## EXERCISE
Go to the line that contains "View the 2,676 Views analytics" in the records below and repeat it, and each line after it, exactly through the end, omitting pictures.

Screenshot grounding data
------------------------

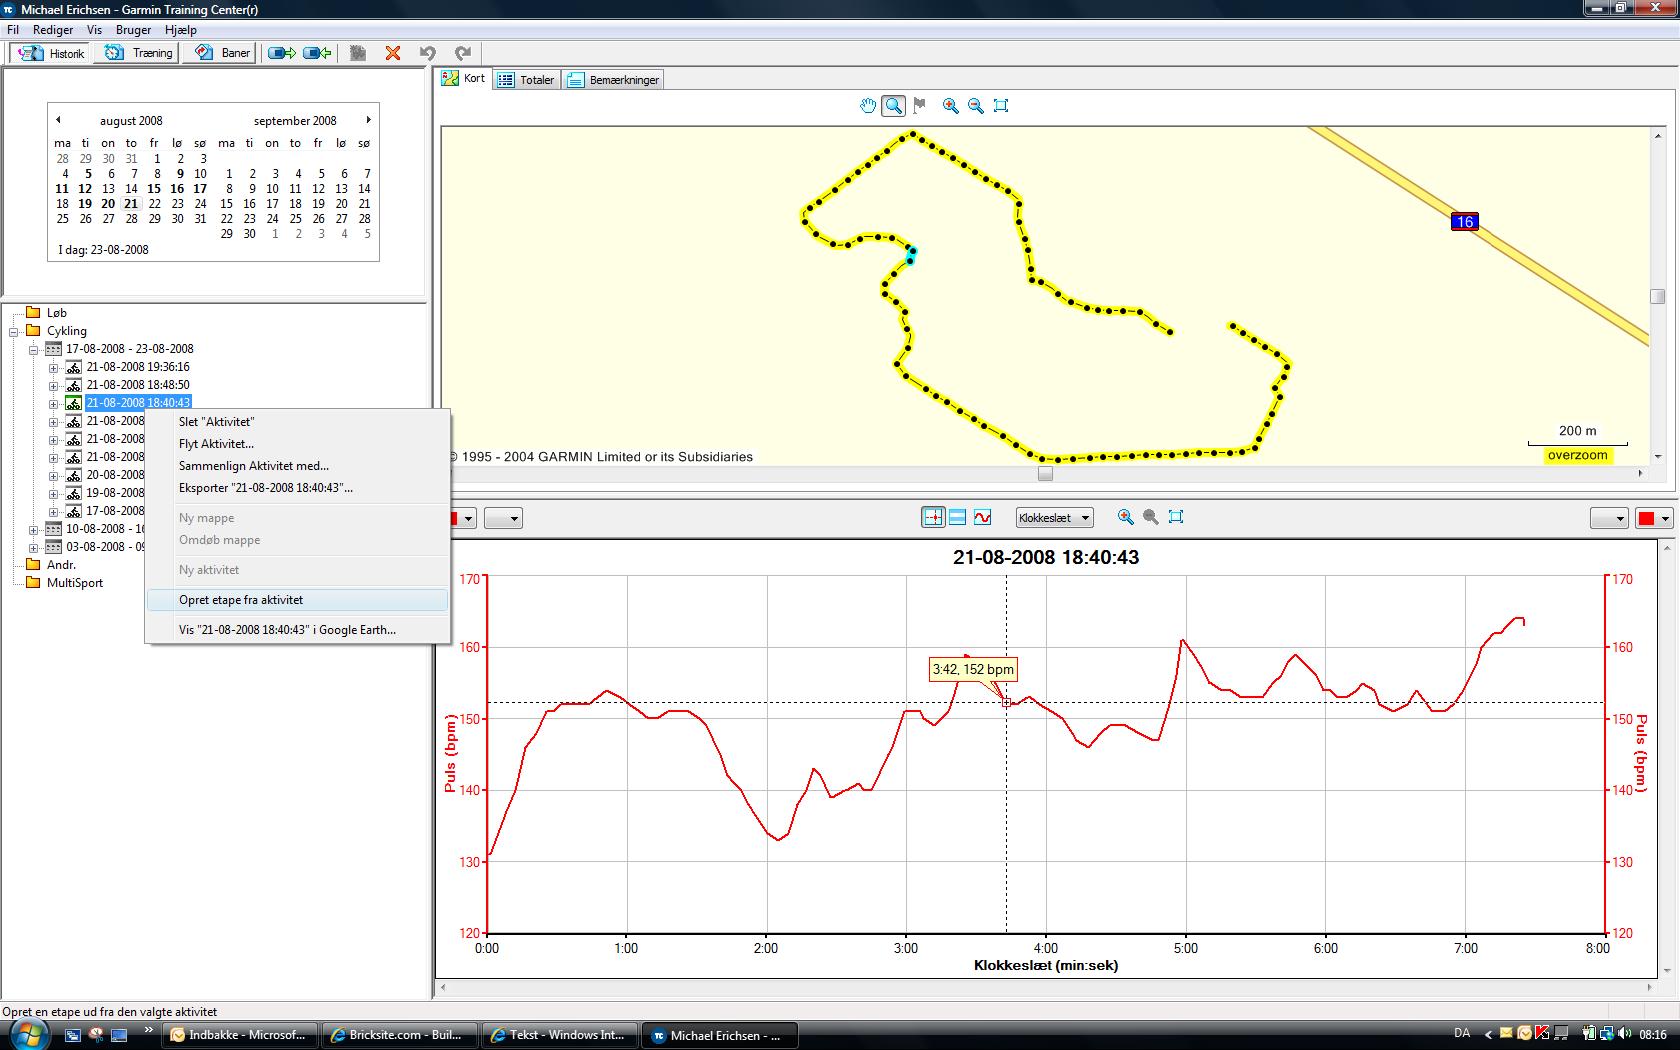Click the map zoom-out magnifier with minus
Viewport: 1680px width, 1050px height.
coord(975,106)
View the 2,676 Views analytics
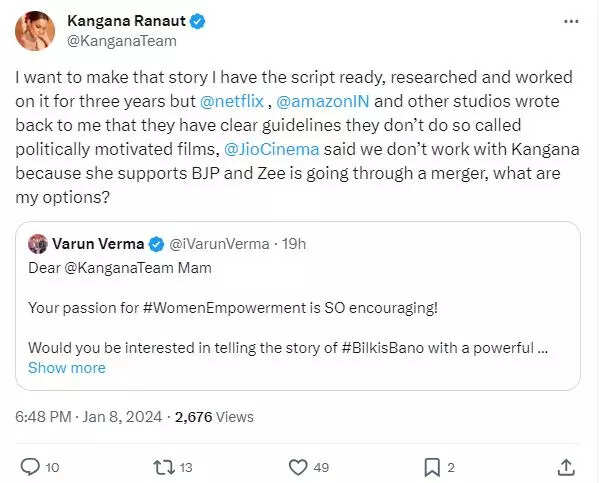This screenshot has height=483, width=600. click(214, 416)
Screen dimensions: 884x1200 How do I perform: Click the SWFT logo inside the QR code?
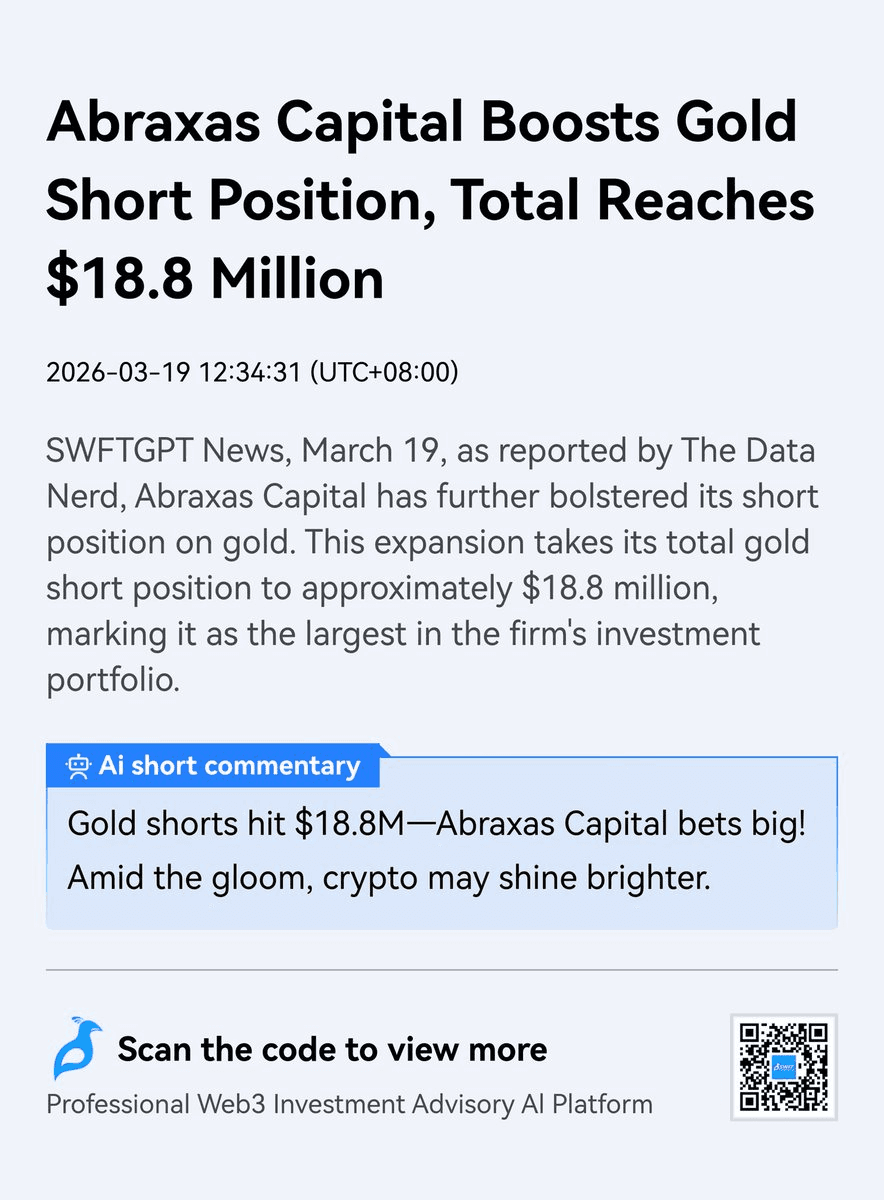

------------------------

## EXERCISE RESULT
View the 2,676 Views analytics
This screenshot has height=483, width=600. click(214, 416)
Screen dimensions: 884x1200 How do I perform: Click the SWFT logo inside the QR code?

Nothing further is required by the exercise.